Les ventes ont chuté de 22.3% sur un an pour s'établir à 1.53 million d'unités le mois dernier, marquant ainsi un huitième mois consécutif de baisse, selon les données publiées lundi par la China Passenger Car Association (CPCA).
Pour l'ensemble de l'année, l'association anticipe désormais un recul des ventes de 11%, une révision drastique par rapport à la baisse de 1% initialement prévue.
Ce ralentissement reflète principalement l'impact sur les ventes de véhicules thermiques de la hausse des prix du pétrole liée à la crise au Moyen-Orient, a déclaré Cui Dongshu, secrétaire général de la CPCA. Ce dernier prévoit toutefois un redressement progressif au second semestre pour atténuer le repli accumulé depuis le début de l'année.
Sur les cinq premiers mois, les ventes affichent une baisse de 19.7% à 7.18 millions de véhicules.
Cette atonie prolongée souligne l'écart croissant entre la croissance économique globale de la Chine et la demande des consommateurs pour les biens d'équipement coûteux. Alors que Pékin vise une croissance économique de 4.5% à 5% cette année, les analystes estiment que la demande automobile est pénalisée par l'effritement de la confiance des ménages, la réduction des subventions et un marché arrivé à maturité après des années d'expansion rapide.
Les ventes de véhicules électriques et hybrides rechargeables, qui représentent 62.2% du total, ont reculé de 7.5% sur un an le mois dernier, signant leur cinquième mois de baisse consécutif.
'Le marché automobile chinois est déjà le plus important au monde avec 23 à 25 millions de ventes au détail par an, et le taux d'équipement est relativement élevé, surtout pour un marché émergent', explique Eugene Hsiao, responsable de la stratégie actions Chine chez Macquarie Capital. 'Cela signifie que le marché a déjà atteint un stade de développement mature.'
M. Hsiao s'attend à ce que le marché de détail chinois progresse à un rythme à un seul chiffre au cours des cinq à dix prochaines années, bien que les leaders de l'électrique puissent continuer à surperformer l'ensemble du secteur à mesure que le taux de pénétration augmente.
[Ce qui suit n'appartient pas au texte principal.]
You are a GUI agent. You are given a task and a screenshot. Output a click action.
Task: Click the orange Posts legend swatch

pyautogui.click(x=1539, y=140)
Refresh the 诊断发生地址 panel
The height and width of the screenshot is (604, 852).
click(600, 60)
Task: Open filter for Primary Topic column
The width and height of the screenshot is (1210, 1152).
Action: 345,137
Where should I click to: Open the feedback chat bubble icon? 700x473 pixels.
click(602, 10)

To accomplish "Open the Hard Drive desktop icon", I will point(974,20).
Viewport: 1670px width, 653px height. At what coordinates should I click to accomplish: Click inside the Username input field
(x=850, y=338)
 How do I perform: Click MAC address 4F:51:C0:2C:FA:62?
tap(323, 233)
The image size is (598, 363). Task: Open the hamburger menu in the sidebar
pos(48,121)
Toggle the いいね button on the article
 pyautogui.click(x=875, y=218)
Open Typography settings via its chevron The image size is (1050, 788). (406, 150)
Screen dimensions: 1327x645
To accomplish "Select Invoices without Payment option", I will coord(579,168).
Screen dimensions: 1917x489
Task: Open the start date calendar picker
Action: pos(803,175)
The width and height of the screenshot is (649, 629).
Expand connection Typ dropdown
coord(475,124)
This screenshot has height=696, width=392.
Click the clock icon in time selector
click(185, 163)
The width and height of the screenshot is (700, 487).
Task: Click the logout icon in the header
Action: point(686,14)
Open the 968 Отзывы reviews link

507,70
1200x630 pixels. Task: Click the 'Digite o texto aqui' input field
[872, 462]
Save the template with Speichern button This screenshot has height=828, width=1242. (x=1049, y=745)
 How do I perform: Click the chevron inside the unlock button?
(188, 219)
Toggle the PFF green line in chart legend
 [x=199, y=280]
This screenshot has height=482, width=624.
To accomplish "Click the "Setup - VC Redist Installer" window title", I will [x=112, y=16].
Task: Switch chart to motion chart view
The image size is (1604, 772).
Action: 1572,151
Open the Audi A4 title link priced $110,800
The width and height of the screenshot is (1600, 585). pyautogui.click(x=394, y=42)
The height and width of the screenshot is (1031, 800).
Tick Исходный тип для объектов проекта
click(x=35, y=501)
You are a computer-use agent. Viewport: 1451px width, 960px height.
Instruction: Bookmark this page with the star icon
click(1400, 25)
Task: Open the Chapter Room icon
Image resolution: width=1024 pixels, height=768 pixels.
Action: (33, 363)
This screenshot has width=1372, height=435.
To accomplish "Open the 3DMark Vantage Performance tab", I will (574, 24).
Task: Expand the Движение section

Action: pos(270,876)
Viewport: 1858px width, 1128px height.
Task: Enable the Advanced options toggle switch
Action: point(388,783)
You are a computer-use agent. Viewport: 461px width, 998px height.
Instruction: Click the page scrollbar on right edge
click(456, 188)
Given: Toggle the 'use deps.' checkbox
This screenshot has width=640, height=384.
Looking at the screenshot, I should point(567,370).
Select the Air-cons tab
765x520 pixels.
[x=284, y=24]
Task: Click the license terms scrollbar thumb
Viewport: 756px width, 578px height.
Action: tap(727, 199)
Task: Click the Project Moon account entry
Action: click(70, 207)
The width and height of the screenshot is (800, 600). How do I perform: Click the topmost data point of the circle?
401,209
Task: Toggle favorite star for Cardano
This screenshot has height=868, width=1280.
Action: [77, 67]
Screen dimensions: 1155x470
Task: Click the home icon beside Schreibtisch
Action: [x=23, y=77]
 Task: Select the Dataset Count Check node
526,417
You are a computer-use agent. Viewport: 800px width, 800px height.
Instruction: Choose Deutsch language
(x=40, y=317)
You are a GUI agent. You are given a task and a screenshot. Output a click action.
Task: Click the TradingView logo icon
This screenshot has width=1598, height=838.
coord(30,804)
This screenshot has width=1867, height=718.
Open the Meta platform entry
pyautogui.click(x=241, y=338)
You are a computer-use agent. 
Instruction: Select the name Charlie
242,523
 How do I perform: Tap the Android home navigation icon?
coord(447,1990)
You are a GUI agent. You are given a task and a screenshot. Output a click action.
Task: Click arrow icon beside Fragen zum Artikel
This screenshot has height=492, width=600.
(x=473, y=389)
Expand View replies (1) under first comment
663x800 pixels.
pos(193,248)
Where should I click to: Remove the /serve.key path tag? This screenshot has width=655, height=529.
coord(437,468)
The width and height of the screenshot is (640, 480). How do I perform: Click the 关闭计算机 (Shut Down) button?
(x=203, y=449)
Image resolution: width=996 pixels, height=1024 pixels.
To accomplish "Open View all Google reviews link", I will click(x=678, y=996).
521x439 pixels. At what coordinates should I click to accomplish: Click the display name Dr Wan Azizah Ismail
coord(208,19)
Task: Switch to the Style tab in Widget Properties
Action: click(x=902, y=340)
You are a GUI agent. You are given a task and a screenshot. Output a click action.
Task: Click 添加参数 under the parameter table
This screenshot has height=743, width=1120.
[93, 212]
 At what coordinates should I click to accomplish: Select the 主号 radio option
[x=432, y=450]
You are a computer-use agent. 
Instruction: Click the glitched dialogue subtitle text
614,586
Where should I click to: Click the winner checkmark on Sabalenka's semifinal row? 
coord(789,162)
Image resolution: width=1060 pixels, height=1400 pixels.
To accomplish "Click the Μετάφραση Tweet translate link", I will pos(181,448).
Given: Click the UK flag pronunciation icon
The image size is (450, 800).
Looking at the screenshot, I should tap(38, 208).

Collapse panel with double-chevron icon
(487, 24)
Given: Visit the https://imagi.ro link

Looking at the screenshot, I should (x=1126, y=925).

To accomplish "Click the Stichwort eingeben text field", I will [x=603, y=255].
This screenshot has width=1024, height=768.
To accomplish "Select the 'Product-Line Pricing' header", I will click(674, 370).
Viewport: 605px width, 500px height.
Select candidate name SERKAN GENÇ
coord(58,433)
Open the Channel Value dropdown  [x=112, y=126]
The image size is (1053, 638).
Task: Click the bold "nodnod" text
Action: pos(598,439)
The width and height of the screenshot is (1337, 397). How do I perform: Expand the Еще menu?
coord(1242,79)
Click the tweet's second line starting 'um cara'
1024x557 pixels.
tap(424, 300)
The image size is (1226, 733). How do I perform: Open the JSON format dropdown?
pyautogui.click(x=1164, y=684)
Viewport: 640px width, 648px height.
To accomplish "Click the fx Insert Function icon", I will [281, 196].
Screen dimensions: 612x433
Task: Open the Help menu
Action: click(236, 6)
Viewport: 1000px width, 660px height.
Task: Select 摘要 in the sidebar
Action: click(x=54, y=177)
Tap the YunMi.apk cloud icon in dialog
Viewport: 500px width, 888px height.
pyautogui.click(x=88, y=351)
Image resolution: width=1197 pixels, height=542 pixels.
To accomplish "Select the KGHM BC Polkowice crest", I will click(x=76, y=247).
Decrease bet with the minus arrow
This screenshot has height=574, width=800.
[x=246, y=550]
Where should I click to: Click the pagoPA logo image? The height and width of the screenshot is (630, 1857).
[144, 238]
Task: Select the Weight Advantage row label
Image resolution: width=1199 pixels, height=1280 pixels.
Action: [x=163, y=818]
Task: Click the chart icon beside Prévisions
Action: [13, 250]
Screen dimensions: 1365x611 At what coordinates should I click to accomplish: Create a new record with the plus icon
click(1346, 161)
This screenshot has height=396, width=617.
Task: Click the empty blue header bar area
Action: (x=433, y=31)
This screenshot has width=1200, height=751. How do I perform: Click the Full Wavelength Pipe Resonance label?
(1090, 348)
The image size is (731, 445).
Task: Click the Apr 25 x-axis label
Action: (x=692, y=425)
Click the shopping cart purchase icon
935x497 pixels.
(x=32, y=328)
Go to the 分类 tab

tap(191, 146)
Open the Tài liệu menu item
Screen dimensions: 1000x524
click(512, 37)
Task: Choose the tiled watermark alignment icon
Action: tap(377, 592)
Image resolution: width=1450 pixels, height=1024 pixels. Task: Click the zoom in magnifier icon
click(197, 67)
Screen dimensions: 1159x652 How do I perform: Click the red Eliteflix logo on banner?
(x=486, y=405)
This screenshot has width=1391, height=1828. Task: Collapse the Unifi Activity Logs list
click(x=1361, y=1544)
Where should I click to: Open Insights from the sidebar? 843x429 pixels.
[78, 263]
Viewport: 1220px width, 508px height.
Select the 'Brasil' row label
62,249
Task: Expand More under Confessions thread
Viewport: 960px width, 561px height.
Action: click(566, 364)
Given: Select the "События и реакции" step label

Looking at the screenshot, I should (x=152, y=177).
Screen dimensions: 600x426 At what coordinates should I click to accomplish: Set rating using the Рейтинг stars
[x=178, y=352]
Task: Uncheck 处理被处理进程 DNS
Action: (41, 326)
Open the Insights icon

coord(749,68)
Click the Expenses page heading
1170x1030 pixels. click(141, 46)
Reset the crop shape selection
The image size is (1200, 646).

Le mois dernier, William Li, directeur général de NIO, a déclaré que l'industrie automobile chinoise avait probablement dépassé son 'age d'or' en raison de la stagnation de la demande intérieure, même si les exportations restent vigoureuses.
Si NIO reste concentré sur son marché domestique, nombre de ses pairs se sont tournés vers l'export.
Les ventes de véhicules électriques et hybrides rechargeables à l'international ont bondi de 112.6% en mai sur un an, contre une hausse de 74.7% pour l'ensemble des exportations automobiles.
VOLKSWAGEN COMME CAS D'ÉCOLE
Le ralentissement domestique frappe les constructeurs mondiaux à un moment critique, particulièrement Volkswagen. Le groupe allemand tente de défendre sa position historique de leader en Chine via une stratégie électrique plus rapide et plus localisée.
Volkswagen s'appuie davantage sur des partenaires et fournisseurs chinois, notamment à travers une collaboration très médiatisée avec Xpeng. L'objectif est de combler l'écart technologique avec les marques locales en matière de cockpits intelligents, d'aide à la conduite avancée et d'architecture logicielle.
Toutefois, le lancement prochain du premier modèle issu de l'alliance Volkswagen-Xpeng met en lumière un défi de distribution pour les constructeurs étrangers. Ces derniers doivent bâtir leurs activités électriques en parallèle de leurs coentreprises historiques et de leurs réseaux de vente de véhicules thermiques, notent les analystes.
Bill Russo, PDG du cabinet de conseil Automobility basé à Shanghai, estime que séparer les opérations de détail électriques des réseaux de concessionnaires hérités peut être logiquement stratégique, mais engendre des risques d'exécution concernant la cohérence de la marque, l'acquisition de clients, le service après-vente et la force de frappe commerciale.
'Les constructeurs traditionnels qui tentent de bâtir des structures de vente parallèles pour l'électrique se heurtent souvent à une fragmentation organisationnelle et à une réactivité plus lente face au marché', conclut M. Russo.